This thesis presents a body of work undertaken to develop a new contact test rig for the Tribomechadynamics Lab. Motivated by a continued interest in the design and modeling of joined structures, the need for a mesoscale contact testing capability is uncovered by a discussion of several research areas. Built upon the science of instrumented indentation, the test rig is capable of a maximum applied load of 4,000 N over a contact displacement of less than 90 microns. Resolution in the load - displacement data is 2 N and 100 nm, respectively. Interchangeable contact tips and a custom built height positioning stage contribute to the flexibility of the tool. The accompanying controller and user interface allow for high test throughput by even inexperienced users. The construction, validation, and initial testing of the rig are described in depth. The development of the post-processing methods and derivation of several material properties from the load-displacement data are covered as well.

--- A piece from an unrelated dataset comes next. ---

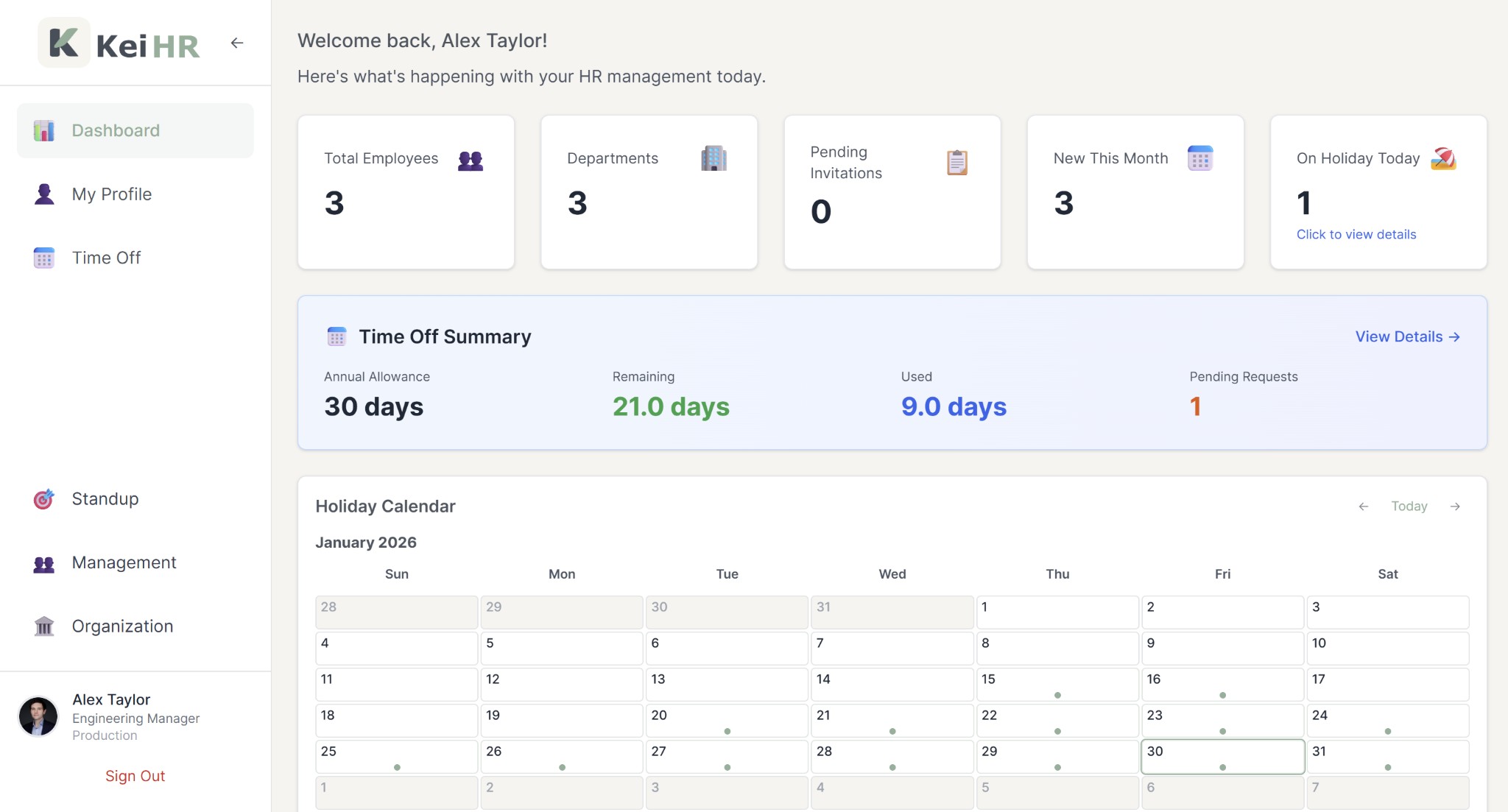Image resolution: width=1508 pixels, height=812 pixels.
Task: Click the My Profile person icon
Action: [44, 194]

The functionality of the rig is illustrated by the results of three unique applications: an indentation and flattening study on multiple materials, a study of the influence of coating thickness on the properties of layered solids, and a proof of concept for a future rough contact study. Data from high fidelity surface characterization is integrated with the contact data. A tool for maximizing productivity and capability by stitching surface scans into a complete surface of interest is developed as well. The promising results of the initial testing motivates a discussion of future additions to the rig and applications not yet explored.